Mitsukoshi's Expansion Before 1945
This path highlights an imaginative as well as material imperial geography for Mitsukoshi that has not been convenient to recall in the postwar political order. Its repudiation permits a salvage operation for its identification with "Western modernity", with a particular emphasis on individual consumerism. However it also suppresses certain dimensions of Mitsukoshi had to make more explicit under pressure from wartime authorities. As Mitsukoshi struggled to correct its tilt toward the West under an imperial Japanist regime, its identity fragmented into seemingly competing spheres. Mitsukoshi ventured into workshops, factories, and battle fronts even as it celebrated prominent Western artists and collectors' displays of ephemera. On the one hand, this conflict led to withdrawal and exhaustion for Mitsukoshi by the end of the war. The journal itself ceased publication in 1943. On the other, the very capacity to oscillate between production and consumption, expansion and retreat, Japanism and Western ways, suggests that Mitsukoshi should be analyzed in all these dimensions, before, during, and after the war, and not just in terms of ones that aligned with Occupation ideology.
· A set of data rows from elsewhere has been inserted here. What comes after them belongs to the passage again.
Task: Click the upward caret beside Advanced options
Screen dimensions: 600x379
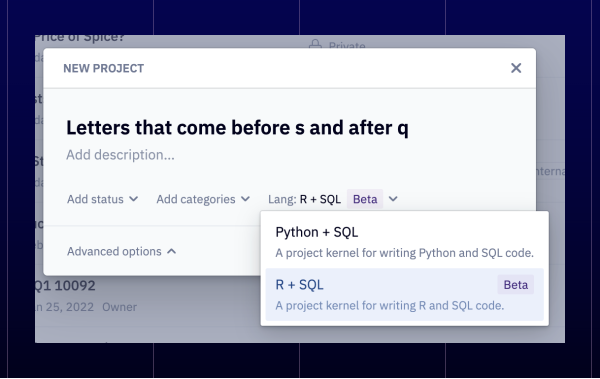Action: pyautogui.click(x=171, y=252)
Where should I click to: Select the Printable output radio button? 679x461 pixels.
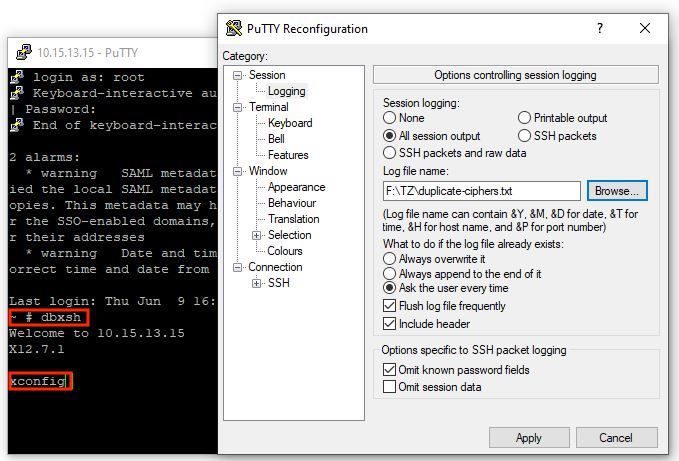[x=525, y=118]
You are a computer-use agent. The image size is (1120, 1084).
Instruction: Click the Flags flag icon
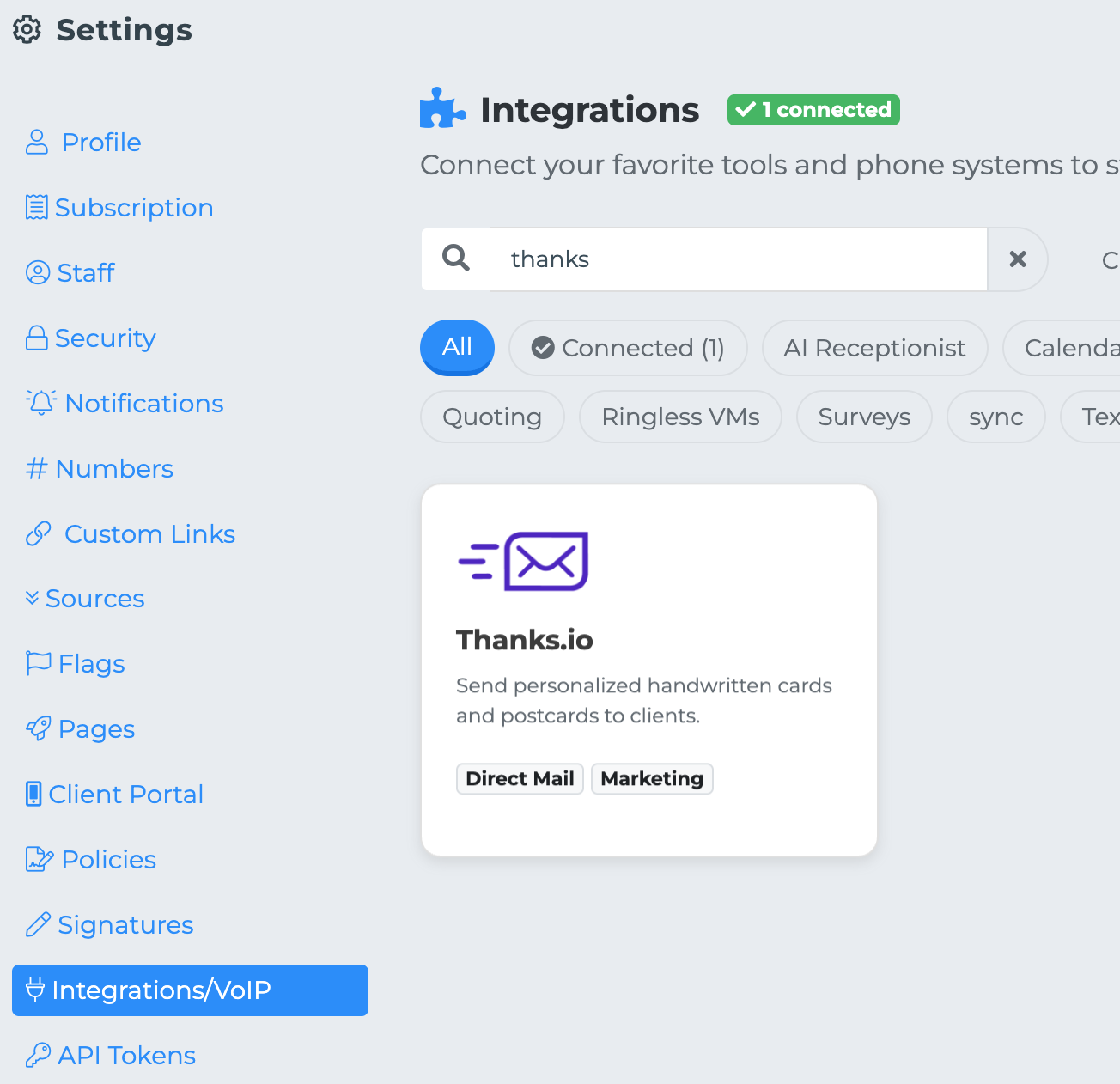tap(39, 663)
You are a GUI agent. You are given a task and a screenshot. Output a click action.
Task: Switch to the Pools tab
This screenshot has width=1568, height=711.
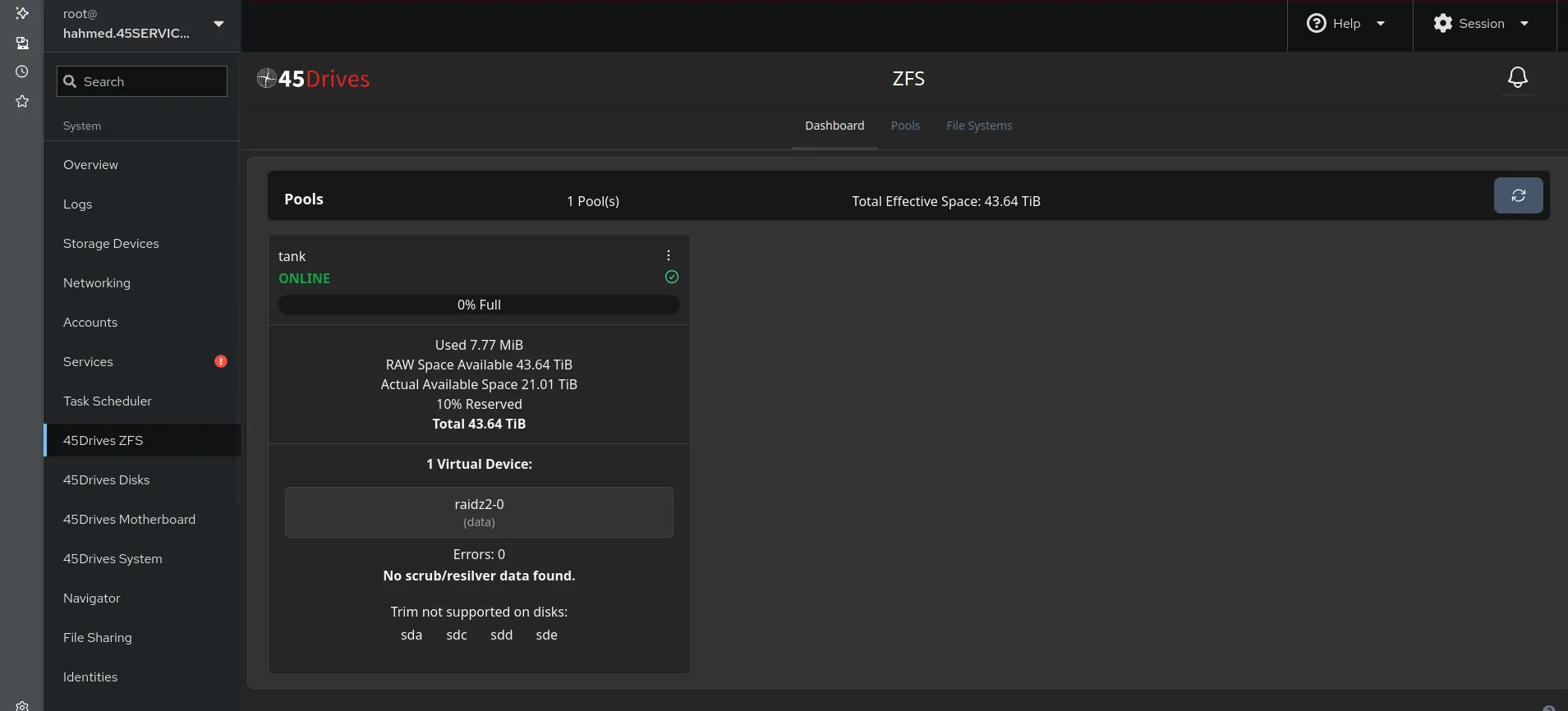point(905,126)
Mitsukoshi collaboration with the Japanese state did not suddenly begin during the total war years of 1937-1945. Far from it: all of the major Japanese department stores had from the turn of the twentieth century provided active and profitable support. They fiercely competed for marks of imperial approval, from awards at expositions to orders from the Imperial Household Ministry, while national holidays, imperial weddings, and visiting dignitaries presented capital opportunities to fly the "Hi no maru" (the rising sun flag) and offer special exhibits, merchandise and menus.
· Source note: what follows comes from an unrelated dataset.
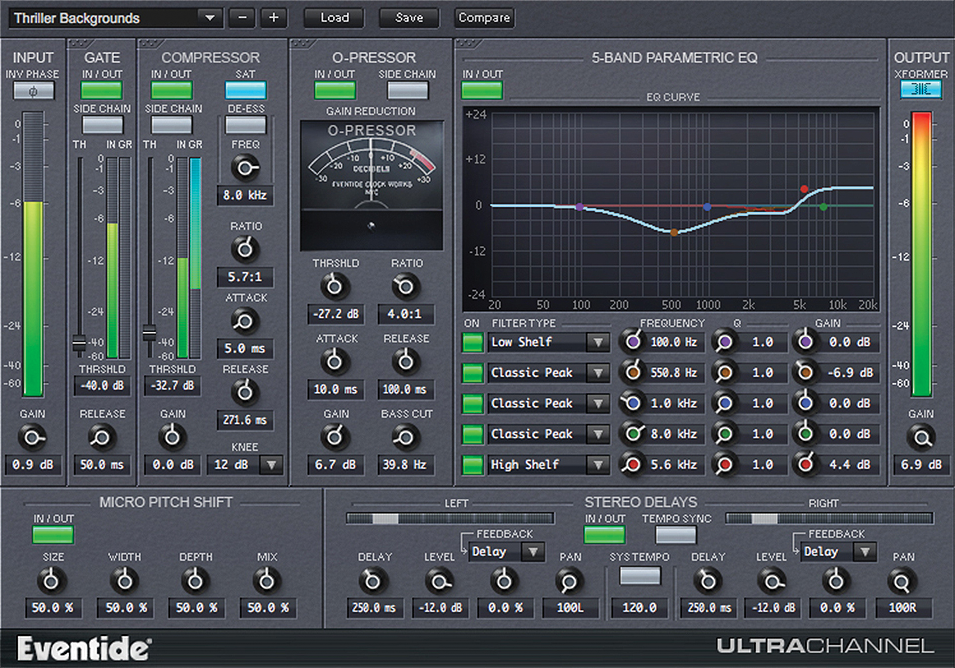Click the XFORMER icon in OUTPUT section

tap(920, 90)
This was also true for earlier government military ventures. During the 1904-1905 Russo-Japanese War, Mitsukoshi sold decorative towels, handkerchiefs, flags, laurel wreaths and many other sundries with images of Japanese military triumphs, published patriotic tales, and draped the premises with flags to celebrate victory.
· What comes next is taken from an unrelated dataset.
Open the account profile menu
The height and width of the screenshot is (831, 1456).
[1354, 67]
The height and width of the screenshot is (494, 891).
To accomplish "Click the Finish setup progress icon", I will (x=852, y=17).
Thereafter, Mitsukoshi and its rivals reliably cheered on the growth of the Japanese colonial empire with exhibitions, goods, and, in the case of Mitsukoshi, with the establishment of colonial outposts, which during the Asia-Pacific War followed in the wake of Japanese invasion.
In the early 1930s, Mitsukoshi solidified its cultural influence on the continent by opening branch stores in Seoul and Dalian. Their impressive architectural fronts—Art Deco for Seoul and Renaissance for Dalian—proclaimed Mitsukoshi's self-appointed role as a Japanese mediator of a Western modernity for Asia. The Seoul branch, in particular, quickly became a public landmark, and remains so under the current Korean ownership as Shinsegae. Mitsukoshi in Seoul—as in Tokyo—showcased the crowds with an open center cutting across floors, a grand staircase sweeping up from the ground level, and a rooftop garden from which the city could be surveyed. The store was a magnet for Korean "modern girls" and "modern boys" as well as members of the intelligentsia who leaned toward Western "modernization" in a Japanese mode.